Yang Qing, Jin Wenhui, Fang Hua, Chen Weizhu, Xie Quanling, Chen Hui, Liu Qian, Jiang Xian, Wang Shaohua, Zhang Longtao, Zhang Yiping, Hong Zhuan
Technical Innovation Center for Utilization of Marine Biological Resources, Ministry of Natural Resources, Third Institute of Oceanography, Xiamen, 361005, China.
College of Food Science, Fujian Agriculture and Forestry University, Fuzhou, 350002, China.
Bioprocess Biosyst Eng. 2025 May 28. doi: 10.1007/s00449-025-03177-7.
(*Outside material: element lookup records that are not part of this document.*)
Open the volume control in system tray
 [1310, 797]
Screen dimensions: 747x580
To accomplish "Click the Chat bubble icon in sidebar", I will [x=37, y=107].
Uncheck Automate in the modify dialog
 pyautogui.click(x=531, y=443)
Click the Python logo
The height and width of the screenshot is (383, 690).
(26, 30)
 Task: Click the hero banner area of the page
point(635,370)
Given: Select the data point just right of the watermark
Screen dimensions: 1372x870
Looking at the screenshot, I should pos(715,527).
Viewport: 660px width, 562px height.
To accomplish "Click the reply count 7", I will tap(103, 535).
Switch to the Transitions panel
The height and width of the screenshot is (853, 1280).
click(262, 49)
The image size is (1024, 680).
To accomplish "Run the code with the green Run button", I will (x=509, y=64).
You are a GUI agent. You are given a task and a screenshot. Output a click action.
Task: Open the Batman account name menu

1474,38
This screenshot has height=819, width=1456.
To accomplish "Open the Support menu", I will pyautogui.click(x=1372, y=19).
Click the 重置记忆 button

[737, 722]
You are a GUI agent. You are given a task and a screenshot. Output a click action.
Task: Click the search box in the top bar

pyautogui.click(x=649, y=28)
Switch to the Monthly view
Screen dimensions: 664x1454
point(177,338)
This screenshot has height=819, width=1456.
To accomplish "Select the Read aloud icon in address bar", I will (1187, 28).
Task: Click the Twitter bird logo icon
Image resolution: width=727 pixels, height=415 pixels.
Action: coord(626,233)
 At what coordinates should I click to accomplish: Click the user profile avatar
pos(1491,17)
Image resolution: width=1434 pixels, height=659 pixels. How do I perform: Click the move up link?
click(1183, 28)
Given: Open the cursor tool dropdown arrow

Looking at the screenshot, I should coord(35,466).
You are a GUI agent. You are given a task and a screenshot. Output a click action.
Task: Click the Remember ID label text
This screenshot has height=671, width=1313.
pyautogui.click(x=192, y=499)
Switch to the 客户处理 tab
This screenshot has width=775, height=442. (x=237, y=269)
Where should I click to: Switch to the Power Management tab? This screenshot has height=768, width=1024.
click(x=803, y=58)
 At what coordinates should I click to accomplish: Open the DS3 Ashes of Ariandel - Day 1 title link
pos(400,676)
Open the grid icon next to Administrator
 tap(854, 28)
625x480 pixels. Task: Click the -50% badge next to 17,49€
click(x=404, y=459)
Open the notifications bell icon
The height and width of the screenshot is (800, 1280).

Enhancing the stability and the reusability of ulva polysaccharide lyase (UPL) is crucial for the efficient production of reducing sugars from ulva polysaccharides, which are vital for their broad applications in functional foods. In this study, we innovatively developed a self-immobilized UPL by fusing the enzyme with ferritin, leading to the spontaneous formation of micron-sized ulva polysaccharide lyase supraparticles (mUPLSPs). This novel system streamlines the enzyme purification and immobilization process into a single step, effectively circumventing the need for conventional, laborious chromatographic methods. The mUPLSPs exhibited superior stability and reusability, maintaining over 80% of their initial activity after five cycles of use. When compared to free UPLs, mUPLSPs displayed enhanced thermal and pH stability, resulting in a 252% increase in the yield of reducing sugars after a 40-hour reaction period. The ferritin-tagged, self-immobilization strategy not only provides a scalable and cost-efficient approach to the sustainable production of reducing sugars from ulva polysaccharides but also holds significant potential for industrial-scale applications.
提高石莼多糖裂解酶(UPL)的稳定性和可重复使用性对于从石莼多糖高效生产还原糖至关重要,还原糖在功能性食品中的广泛应用具有重要意义。在本研究中,我们创新性地通过将该酶与铁蛋白融合开发了一种自固定化UPL,导致微米级石莼多糖裂解酶超颗粒(mUPLSPs)的自发形成。这种新型系统将酶的纯化和固定化过程简化为一步,有效避免了传统繁琐的色谱方法的需求。mUPLSPs表现出卓越的稳定性和可重复使用性,在使用五个循环后仍保持其初始活性的80%以上。与游离UPL相比,mUPLSPs表现出增强的热稳定性和pH稳定性,在40小时的反应期后还原糖产量增加了252%。铁蛋白标记的自固定化策略不仅为从石莼多糖可持续生产还原糖提供了一种可扩展且经济高效的方法,而且在工业规模应用中具有巨大潜力。